When using ArcPy geometry methods like contains, the coordinates are taken literally with no reprojection. If your XY coordinates are in UTM and your polygon coordinates are in Albers, ArcPy will not correct for the difference, and as a result the contains method will return False.

From a performance perspective, your current "brute force" approach is fairly inefficient: it is looping through all 17 million points times the number of polygons, and performing a computationally "expensive" geometry operation. The built-in Spatial Join tool probably has some space-partitioning algorithms to improve performance, but I think you are right to worry that a Spatial Join with so many points might hang. There are still some other ways you could improve performance:

  • Add a break statement when the contains method returns true. This will make it so your script doesn't continue iterating through other polygons after it has found one that intersects the point.

  • Add some basic partitioning to your points, where possible. Find the extent of your entire polygon layer (not just individual polygon features) and store the XMin, XMax, YMin, and YMax values. If the point has an X coordinate less than the XMin or greater than the XMax, or a Y coordinate less than the YMin or greater than the YMax, then the point must be outside of the polygon layer's extent and can be skipped before even doing any iterating using a continue statement.

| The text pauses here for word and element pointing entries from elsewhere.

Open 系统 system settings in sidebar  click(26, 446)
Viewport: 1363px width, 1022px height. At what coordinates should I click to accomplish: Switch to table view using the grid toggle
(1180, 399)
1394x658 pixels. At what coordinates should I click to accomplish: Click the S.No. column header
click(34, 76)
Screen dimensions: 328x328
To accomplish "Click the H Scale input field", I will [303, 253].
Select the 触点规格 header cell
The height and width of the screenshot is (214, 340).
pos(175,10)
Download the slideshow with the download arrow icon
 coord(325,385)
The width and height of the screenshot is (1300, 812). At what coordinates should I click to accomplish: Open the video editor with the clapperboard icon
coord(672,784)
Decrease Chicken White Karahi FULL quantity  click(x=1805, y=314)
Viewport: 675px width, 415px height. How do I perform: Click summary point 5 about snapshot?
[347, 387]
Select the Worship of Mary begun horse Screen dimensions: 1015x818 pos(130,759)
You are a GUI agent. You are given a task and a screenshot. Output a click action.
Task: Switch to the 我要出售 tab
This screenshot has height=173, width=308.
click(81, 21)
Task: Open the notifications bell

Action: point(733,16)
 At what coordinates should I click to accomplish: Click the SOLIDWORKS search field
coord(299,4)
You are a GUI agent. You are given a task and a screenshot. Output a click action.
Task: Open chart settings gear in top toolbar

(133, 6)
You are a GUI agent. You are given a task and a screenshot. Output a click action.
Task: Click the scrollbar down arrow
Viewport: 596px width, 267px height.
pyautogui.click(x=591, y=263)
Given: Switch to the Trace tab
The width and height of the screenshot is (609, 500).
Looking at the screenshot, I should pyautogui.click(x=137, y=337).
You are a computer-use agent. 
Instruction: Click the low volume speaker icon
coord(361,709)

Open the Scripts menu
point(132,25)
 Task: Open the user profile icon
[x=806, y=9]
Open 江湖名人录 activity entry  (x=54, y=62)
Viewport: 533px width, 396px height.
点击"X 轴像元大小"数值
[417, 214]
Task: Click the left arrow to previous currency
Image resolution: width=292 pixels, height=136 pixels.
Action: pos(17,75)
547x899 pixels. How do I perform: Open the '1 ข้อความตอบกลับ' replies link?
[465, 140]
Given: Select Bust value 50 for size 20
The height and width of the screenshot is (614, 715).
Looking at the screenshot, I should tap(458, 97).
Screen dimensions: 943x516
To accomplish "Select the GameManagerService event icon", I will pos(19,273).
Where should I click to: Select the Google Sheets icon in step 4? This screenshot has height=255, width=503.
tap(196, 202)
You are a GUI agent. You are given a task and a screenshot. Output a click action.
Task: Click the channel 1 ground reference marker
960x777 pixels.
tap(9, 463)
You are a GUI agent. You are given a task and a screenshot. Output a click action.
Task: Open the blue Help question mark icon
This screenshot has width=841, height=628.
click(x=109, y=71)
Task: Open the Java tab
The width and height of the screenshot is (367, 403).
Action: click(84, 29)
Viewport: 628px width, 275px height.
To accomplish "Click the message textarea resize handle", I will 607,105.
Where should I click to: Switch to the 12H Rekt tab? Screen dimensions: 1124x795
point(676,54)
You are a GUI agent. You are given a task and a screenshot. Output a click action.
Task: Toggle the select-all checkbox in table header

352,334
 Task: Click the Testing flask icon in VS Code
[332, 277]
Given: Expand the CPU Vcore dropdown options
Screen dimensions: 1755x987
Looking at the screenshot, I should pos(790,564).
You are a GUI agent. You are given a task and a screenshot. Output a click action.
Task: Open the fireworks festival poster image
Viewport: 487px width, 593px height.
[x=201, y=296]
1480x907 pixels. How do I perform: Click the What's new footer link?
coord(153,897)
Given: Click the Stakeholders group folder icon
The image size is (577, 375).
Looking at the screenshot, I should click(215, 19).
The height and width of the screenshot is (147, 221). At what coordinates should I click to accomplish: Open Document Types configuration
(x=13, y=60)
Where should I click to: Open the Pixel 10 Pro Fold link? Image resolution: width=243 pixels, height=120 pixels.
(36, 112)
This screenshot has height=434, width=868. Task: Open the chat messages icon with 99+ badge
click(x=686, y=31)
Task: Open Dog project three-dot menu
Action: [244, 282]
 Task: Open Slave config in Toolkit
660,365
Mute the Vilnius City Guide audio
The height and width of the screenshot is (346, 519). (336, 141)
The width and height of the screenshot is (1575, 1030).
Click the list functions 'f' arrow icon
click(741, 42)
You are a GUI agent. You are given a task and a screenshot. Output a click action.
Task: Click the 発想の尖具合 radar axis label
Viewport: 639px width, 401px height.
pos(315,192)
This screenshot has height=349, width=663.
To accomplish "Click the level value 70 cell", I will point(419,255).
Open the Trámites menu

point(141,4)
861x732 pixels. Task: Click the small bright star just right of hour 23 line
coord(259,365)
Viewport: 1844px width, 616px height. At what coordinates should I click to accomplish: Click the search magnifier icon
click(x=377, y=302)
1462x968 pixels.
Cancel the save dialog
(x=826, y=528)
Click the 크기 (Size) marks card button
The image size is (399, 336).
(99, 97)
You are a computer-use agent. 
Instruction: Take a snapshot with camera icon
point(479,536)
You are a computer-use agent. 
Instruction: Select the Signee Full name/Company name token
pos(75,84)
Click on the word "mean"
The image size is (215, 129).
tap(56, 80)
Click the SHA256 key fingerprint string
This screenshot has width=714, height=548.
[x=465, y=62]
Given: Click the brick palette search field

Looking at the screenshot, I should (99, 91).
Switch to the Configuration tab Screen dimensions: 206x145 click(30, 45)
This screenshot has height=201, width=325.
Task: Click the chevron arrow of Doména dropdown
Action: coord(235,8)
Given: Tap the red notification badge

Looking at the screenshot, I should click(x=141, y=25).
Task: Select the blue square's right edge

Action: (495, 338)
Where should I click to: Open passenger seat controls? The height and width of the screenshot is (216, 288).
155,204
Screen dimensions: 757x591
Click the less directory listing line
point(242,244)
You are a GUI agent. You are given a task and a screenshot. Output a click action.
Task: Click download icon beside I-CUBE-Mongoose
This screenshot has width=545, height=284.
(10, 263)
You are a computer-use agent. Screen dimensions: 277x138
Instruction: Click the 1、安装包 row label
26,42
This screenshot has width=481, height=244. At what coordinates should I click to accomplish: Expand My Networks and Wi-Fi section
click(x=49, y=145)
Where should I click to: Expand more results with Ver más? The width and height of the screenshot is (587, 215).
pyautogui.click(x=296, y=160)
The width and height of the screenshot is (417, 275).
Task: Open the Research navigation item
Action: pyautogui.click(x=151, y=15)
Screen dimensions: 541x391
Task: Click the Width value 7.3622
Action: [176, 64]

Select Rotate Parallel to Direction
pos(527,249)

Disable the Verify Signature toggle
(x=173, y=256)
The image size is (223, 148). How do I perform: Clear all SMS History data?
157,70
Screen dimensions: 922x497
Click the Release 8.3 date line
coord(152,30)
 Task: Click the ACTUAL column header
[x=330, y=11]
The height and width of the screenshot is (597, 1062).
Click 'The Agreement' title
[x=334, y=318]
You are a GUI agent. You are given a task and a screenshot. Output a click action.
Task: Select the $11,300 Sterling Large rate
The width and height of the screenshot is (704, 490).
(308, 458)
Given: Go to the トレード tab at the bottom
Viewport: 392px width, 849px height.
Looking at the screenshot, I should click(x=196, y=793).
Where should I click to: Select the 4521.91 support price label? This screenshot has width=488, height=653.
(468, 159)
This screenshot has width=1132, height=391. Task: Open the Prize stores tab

  • Apply the same kind of partitioning described in the above bullet to each shape. The contains method of the ArcPy polygon performs a classic "point-in-polygon" search which involves finding the number of intersections between a line going through the point and the perimeter of the shape. This doesn't use any really advanced trig or calc, but it still takes awhile to run, especially for polygons with lots of vertices. You can avoid this by getting the XMin, XMax, YMin, and YMax values of the Extent property of the Polygon. Just as before, if the point has an X coordinate less than the XMin or greater than the XMax, or a Y coordinate less than the YMin or greater than the YMax, then the point must be outside of the polygon extent and can be skipped using a continue statement.

  • If you are feeling brave, you can leave Arc entirely and try using Shapely or another library with less overhead to do your Point-In-Polygon checking. You will want to avoid oddities and edge cases (like multipart polygon features) but I've found that libraries like Shapely have better performance than ArcPy.